Art der Leistung
Das Gebäudeensemble am Königsworther Platz wurde Anfang der 50er Jahre nach Plänen von Ernst Zinsser und Werner Dierschke als Sitz für die Hauptverwaltung der Continental AG errichtet und steht unter Denkmalschutz. 1995 gingen die Gebäude an die Leibniz Universität Hannover über ("Conti-Campus"), dabei fanden einige Umbauten am Bestand statt. Das Gebäude steht im Stadtteil Mitte direkt am stark befahrenen Königsworther Platz. Das Ensemble verfügt
über einen Innenhof mit Tiefgarage, der aber hauptsächlich der Erschließung durch Fußgänger und Radfahrer dient. Das Grundstück ist über den Bremer Damm sehr gut vom Westschnellweg (B6) aus zu erreichen (ca. 1,8 km / 3 Minuten von der Abfahrt aus).

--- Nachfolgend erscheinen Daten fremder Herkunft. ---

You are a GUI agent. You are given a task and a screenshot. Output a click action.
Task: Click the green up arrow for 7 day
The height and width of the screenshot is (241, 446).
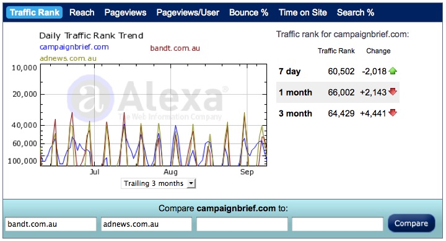point(393,71)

Der Campus hat eine Zufahrt vom Königsworther Platz und eine weitere
Zufahrt von der Schlosswender Straße aus, die über Schranken vom öffentlichen Verkehr abgetrennt sind. Es gibt zwei weitere, im Normalbetrieb mit Toren verschlossene Zufahrten zum Campus:
- Schlosswenderstraße (Belieferung Mensa)
- Körnerstraße (Müllabfuhr)
Diese Zufahrten sind aber für die Belieferung der Baustelle nicht relevant.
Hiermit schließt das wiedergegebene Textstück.